0

I'm looking for an efficient way to perform the following task in Python with the help of multithreading to reduce the execution time as little as possible.

The system has an array of dictionaries used for storing types and versions and a separate list of codes.

[
   {
      "id":166,
      "name":"CCV6-TARGET",
      "versions":{
         "installed":{
            "id":983,
            "version":"8.0",
            "results":[]
         },
         "installing":{
            "id":1369,
            "version":"10.0",
            "results":[]
         }
      }
   },
   {
      "id":165,
      "name":"CCV7-TARGET",
      "versions":{
         "installed":{
            "id":984,
            "version":"7.0",
            "results":[]
         },
         "installing":{
            "id":1370,
            "version":"9.0"
            "results":[]
         }
      }
   }
]

Codes are stored as a matrix instead:

codes = [
    ["a-1", "a-2", "a-3", "a-N"],
    ["b-1", "b-2", "b-3", "b-N"],
    ["c-1", "c-2", "c-3", "c-N"],
    ["d-1", "d-2", "d-3", "d-N"],
]

During a request, each row is reduced into a single combined string and passed as a parameter called codes.

I need to loop through each type and version, and for each version, send N HTTP requests (one per row) to an API server to find out which code is in the current version.

For example, for the first version, we send four requests for the second version, the other four requests, and so on for each version.

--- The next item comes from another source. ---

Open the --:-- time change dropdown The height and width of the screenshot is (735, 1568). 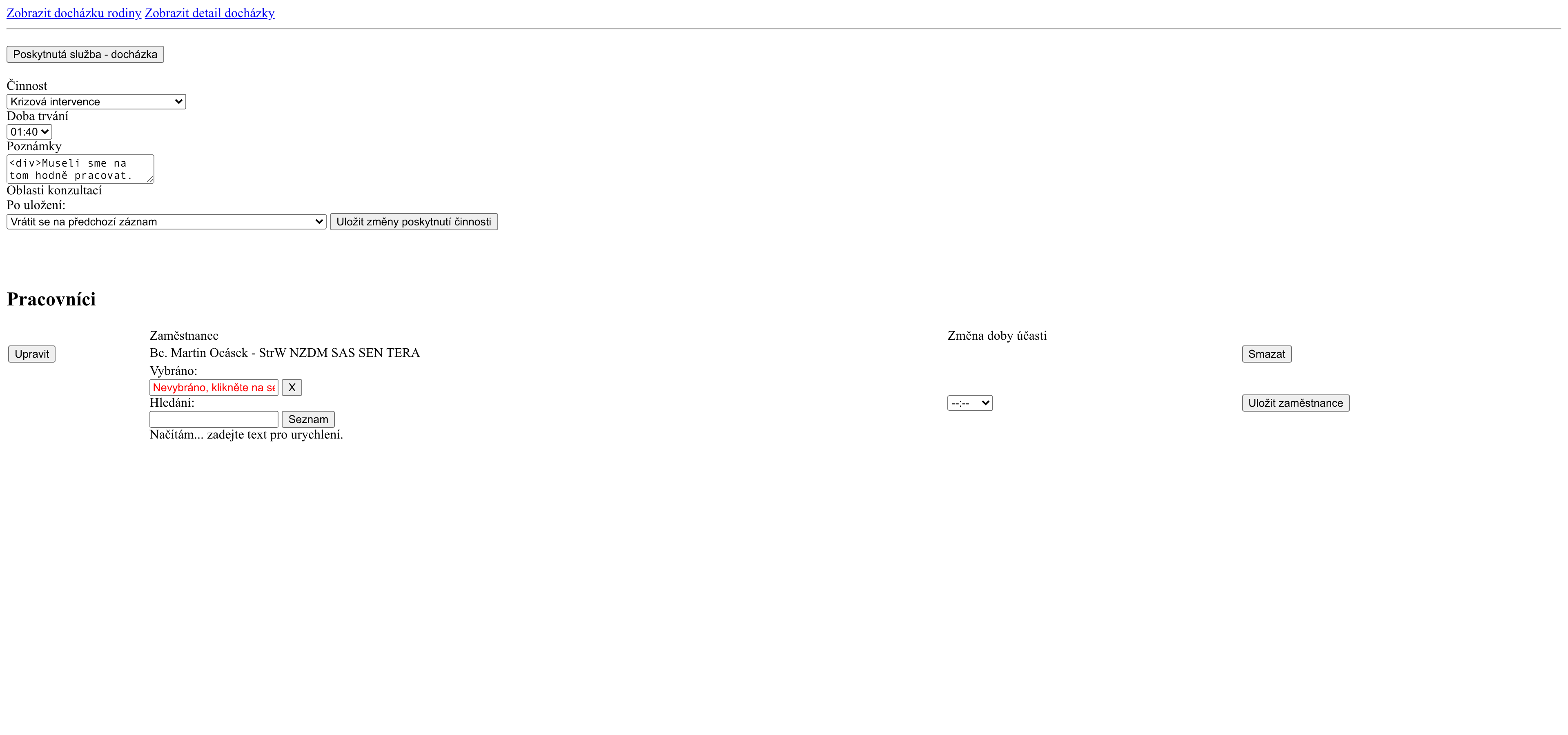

https://api.server?version_id=983&codes=a-1 or a-2 or a-3 or a-N
https://api.server?version_id=983&codes=b-1 or b-2 or b-3 or b-N
https://api.server?version_id=983&codes=c-1 or c-2 or c-3 or c-N
https://api.server?version_id=983&codes=d-1 or d-2 or d-3 or d-N

The results of each query should be saved into the corresponding results array of each dedicated version.

I was thinking of starting a new process per type and for each version to spawn one thread which, in turn, generates N sub-threads for handling the requests. Does this make sense? Something like this:

system

is this over engineered? Any help will be appreciated

Thanks

  • For http requests usually one process is enough, you can apply [`ThreadPoolExecutor`](https://docs.python.org/3/library/concurrent.futures.html#concurrent.futures.ThreadPoolExecutor) to send requests parallel. There's [*an example*](https://docs.python.org/3/library/concurrent.futures.html#threadpoolexecutor-example) in docs. – Olvin Roght Sep 29 '21 at 16:29
  • If the time spent processing each request is low and most of your time is spent waiting for requests to complete, a single process with a thread pool should work. Your threads and processes have their own communication overhead and if thats on the order of the http overhead you are trying to parallelize, you don't gain much. – tdelaney Sep 29 '21 at 16:33
  • asyncio will be less overhead here than Processes or even threads... I suggest [this](https://stackoverflow.com/a/63179518/3220135) answer to another question to get started with `aiohttp` – Aaron Sep 29 '21 at 20:48

0 Answers0